### WHAT TO PRODUCE
In the reply, give back exactly the lines from the one with "The height and" through the last line of the records, without pictures.

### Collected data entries
>>>

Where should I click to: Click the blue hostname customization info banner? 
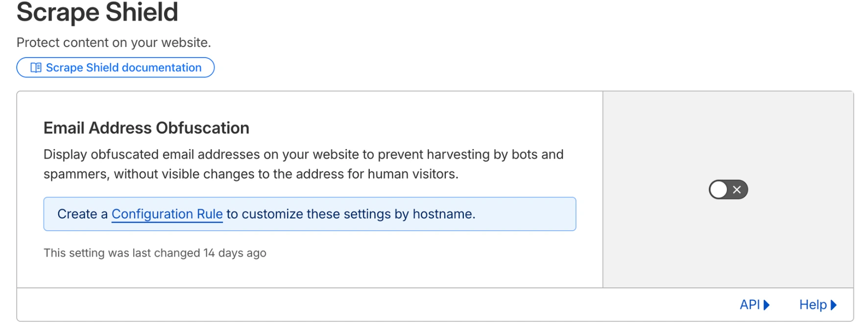pos(524,214)
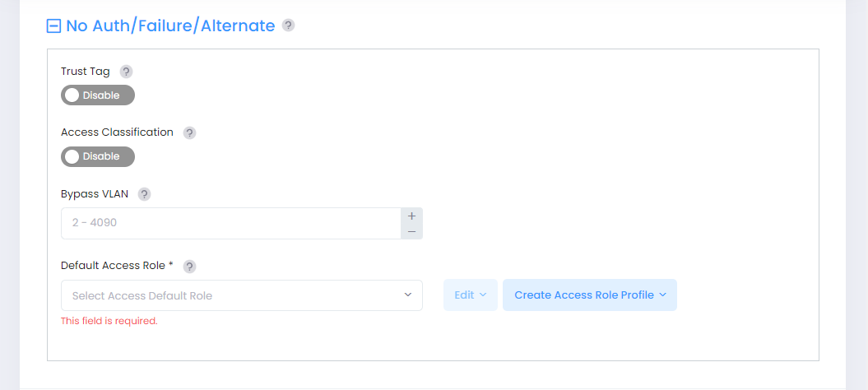Click help icon beside No Auth/Failure/Alternate title
Viewport: 868px width, 390px height.
pyautogui.click(x=288, y=26)
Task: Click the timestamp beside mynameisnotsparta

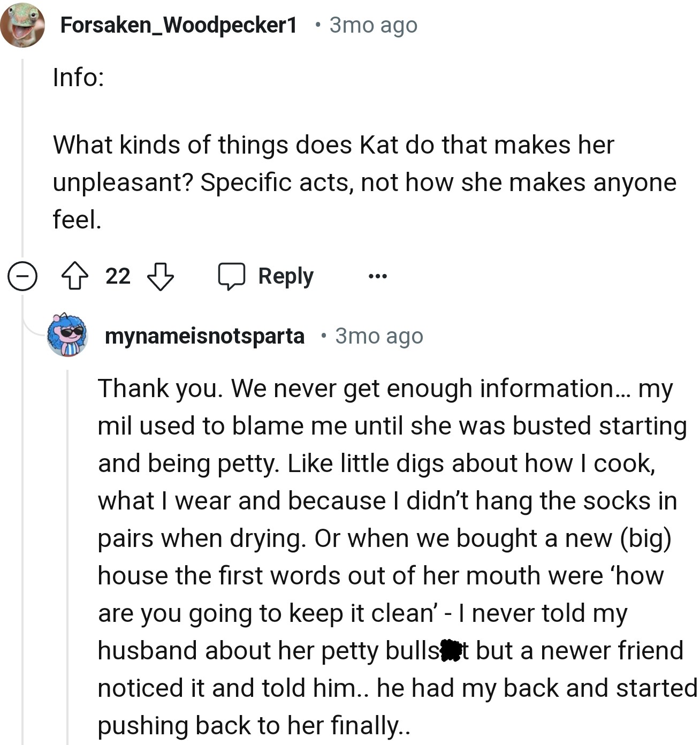Action: tap(379, 336)
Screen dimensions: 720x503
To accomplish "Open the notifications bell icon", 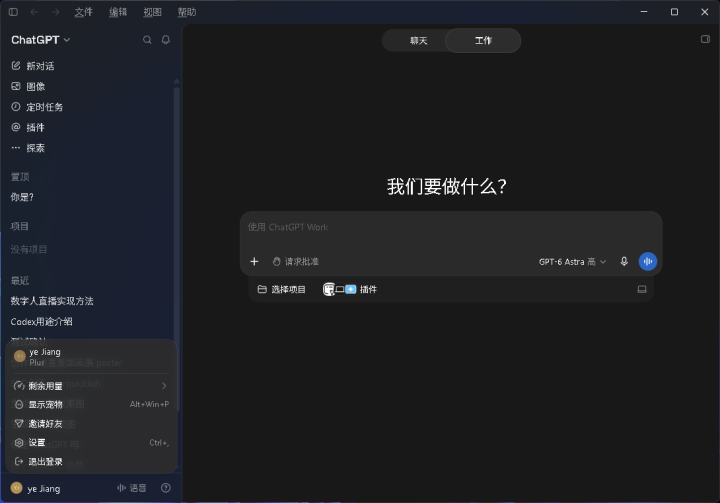I will click(x=166, y=40).
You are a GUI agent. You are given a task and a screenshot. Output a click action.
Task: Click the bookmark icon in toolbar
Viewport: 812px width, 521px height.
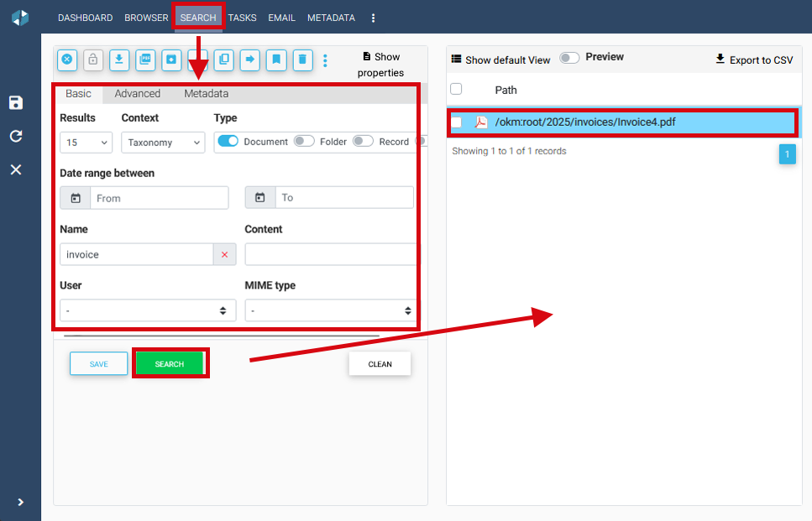276,60
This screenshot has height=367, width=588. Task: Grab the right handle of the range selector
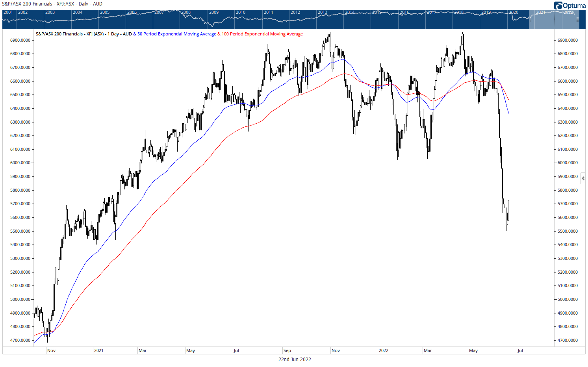tap(578, 19)
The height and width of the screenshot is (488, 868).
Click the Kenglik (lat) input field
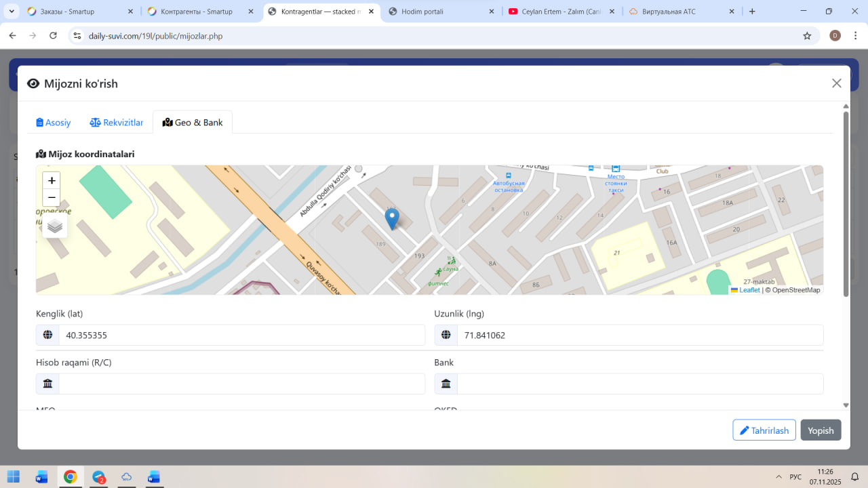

<<<

### TASK ANSWER
The height and width of the screenshot is (488, 868).
Click the Kenglik (lat) input field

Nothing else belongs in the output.